**TASK BRIEF**.
Take the material below and restate it word for word, stopping after the line in which "[Youtube] (1264, 1879)" occurs.

**DATA IN THIS EXERCISE**.

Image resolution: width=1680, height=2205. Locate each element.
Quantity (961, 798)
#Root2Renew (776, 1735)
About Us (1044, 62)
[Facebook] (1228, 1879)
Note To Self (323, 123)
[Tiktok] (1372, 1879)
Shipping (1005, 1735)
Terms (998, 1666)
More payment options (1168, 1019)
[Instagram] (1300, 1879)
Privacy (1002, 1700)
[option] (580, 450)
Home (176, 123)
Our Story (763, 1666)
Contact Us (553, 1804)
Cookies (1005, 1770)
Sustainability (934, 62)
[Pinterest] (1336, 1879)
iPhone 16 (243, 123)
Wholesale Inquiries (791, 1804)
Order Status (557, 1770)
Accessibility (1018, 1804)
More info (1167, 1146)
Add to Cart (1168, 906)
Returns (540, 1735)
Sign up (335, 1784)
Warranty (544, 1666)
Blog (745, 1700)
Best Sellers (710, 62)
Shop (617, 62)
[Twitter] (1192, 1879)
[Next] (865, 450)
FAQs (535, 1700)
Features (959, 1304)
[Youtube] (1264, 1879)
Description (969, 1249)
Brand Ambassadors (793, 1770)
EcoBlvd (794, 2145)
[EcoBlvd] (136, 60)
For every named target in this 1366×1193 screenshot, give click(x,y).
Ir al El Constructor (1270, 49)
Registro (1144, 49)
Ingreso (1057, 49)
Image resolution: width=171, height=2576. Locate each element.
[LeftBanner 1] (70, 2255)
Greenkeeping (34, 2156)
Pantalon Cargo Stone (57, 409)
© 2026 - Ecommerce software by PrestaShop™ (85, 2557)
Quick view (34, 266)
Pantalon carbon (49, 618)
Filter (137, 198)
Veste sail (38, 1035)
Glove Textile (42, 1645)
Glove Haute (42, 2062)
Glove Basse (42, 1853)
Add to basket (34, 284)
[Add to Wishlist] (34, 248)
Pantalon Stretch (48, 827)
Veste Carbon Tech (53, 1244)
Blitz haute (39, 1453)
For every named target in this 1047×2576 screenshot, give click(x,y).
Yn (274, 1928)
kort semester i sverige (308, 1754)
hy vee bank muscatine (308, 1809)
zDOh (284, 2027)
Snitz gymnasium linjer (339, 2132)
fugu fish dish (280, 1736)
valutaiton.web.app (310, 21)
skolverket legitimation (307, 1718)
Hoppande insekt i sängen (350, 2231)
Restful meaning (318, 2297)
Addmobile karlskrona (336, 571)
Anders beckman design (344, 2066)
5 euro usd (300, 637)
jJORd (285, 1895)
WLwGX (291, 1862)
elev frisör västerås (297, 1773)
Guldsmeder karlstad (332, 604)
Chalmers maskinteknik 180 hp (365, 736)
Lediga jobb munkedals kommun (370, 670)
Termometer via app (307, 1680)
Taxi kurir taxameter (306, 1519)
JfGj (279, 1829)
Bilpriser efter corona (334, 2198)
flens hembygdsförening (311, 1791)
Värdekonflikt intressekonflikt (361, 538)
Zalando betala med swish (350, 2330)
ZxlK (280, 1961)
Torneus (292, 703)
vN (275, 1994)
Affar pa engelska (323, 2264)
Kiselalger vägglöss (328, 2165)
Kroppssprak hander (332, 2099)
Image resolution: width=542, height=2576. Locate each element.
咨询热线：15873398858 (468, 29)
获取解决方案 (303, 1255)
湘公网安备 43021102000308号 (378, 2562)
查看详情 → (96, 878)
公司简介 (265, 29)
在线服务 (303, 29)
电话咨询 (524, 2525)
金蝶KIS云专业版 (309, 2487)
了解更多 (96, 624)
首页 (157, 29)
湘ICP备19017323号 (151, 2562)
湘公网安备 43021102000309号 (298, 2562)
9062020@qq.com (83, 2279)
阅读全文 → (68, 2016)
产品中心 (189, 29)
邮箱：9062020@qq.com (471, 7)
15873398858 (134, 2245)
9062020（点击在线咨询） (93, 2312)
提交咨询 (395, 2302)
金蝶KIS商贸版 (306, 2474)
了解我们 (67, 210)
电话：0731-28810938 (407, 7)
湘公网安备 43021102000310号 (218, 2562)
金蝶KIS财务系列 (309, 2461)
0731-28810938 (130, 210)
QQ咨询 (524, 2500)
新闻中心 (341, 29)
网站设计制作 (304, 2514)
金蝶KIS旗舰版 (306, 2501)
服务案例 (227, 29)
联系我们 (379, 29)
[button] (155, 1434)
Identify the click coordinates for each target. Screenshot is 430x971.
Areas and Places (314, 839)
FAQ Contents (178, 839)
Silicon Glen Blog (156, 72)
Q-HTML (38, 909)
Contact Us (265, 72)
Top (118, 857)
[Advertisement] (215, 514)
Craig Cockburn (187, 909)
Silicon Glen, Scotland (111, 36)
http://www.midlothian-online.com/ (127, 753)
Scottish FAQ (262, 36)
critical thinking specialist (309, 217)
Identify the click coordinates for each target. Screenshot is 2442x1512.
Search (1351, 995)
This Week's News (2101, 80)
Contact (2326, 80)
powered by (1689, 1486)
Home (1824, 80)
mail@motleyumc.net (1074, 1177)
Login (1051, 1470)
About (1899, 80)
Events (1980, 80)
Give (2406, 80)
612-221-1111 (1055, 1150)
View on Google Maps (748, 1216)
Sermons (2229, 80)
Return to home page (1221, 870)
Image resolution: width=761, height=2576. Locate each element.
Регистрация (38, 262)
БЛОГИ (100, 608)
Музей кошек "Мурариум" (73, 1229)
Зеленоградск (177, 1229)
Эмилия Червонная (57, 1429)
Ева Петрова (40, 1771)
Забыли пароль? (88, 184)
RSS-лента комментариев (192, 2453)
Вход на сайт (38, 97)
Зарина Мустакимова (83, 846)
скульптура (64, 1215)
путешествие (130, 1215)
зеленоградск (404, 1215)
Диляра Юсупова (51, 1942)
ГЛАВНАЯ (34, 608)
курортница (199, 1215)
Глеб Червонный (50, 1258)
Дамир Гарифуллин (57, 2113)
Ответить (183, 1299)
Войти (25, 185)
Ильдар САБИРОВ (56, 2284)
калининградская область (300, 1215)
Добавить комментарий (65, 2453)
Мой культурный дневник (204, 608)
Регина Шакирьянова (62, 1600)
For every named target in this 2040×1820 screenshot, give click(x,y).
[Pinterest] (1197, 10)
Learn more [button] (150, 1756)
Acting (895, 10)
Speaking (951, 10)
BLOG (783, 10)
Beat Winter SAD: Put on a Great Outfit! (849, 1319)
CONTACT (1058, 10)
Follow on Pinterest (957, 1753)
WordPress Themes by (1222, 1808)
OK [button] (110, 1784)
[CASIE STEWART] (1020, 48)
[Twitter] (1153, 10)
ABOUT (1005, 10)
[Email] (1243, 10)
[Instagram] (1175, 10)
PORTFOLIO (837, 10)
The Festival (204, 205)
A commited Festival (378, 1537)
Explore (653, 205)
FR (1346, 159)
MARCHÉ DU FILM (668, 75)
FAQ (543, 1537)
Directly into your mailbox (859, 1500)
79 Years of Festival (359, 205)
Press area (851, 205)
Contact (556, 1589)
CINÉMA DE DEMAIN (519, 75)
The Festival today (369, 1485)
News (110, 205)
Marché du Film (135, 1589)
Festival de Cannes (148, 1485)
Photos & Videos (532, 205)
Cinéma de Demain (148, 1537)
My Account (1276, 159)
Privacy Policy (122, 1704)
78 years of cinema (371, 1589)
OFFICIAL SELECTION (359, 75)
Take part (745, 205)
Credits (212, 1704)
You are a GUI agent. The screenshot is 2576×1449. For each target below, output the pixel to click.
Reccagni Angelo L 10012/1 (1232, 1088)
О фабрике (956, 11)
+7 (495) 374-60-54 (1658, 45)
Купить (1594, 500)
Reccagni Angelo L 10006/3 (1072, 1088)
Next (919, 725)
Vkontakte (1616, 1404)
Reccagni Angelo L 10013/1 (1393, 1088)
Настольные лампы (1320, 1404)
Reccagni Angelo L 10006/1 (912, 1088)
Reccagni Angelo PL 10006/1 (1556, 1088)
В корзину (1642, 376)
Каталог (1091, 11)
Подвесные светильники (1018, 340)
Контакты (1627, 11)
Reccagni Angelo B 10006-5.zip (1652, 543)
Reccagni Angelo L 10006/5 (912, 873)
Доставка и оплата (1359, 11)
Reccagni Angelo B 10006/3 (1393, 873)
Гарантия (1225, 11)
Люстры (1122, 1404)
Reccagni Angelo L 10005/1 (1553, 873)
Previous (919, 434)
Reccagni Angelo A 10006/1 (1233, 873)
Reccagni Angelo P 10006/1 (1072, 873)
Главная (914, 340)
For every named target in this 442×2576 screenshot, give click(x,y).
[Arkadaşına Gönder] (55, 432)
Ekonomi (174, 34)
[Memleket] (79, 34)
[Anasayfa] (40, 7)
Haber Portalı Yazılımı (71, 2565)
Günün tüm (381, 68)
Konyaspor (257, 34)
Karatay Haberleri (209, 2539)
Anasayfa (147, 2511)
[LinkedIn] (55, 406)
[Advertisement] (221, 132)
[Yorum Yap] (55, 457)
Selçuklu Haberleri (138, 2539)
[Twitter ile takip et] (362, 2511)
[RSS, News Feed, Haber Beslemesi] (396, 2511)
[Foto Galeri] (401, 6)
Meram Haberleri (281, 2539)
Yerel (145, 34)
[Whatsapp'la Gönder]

**ANSWER SPACE**.
Image resolution: width=1680, height=2205. Locate each element.
Quantity (961, 798)
#Root2Renew (776, 1735)
About Us (1044, 62)
[Facebook] (1228, 1879)
Note To Self (323, 123)
[Tiktok] (1372, 1879)
Shipping (1005, 1735)
Terms (998, 1666)
More payment options (1168, 1019)
[Instagram] (1300, 1879)
Privacy (1002, 1700)
[option] (580, 450)
Home (176, 123)
Our Story (763, 1666)
Contact Us (553, 1804)
Cookies (1005, 1770)
Sustainability (934, 62)
[Pinterest] (1336, 1879)
iPhone 16 (243, 123)
Wholesale Inquiries (791, 1804)
Order Status (557, 1770)
Accessibility (1018, 1804)
More info (1167, 1146)
Add to Cart (1168, 906)
Returns (540, 1735)
Sign up (335, 1784)
Warranty (544, 1666)
Blog (745, 1700)
Best Sellers (710, 62)
Shop (617, 62)
[Twitter] (1192, 1879)
[Next] (865, 450)
FAQs (535, 1700)
Features (959, 1304)
[Youtube] (1264, 1879)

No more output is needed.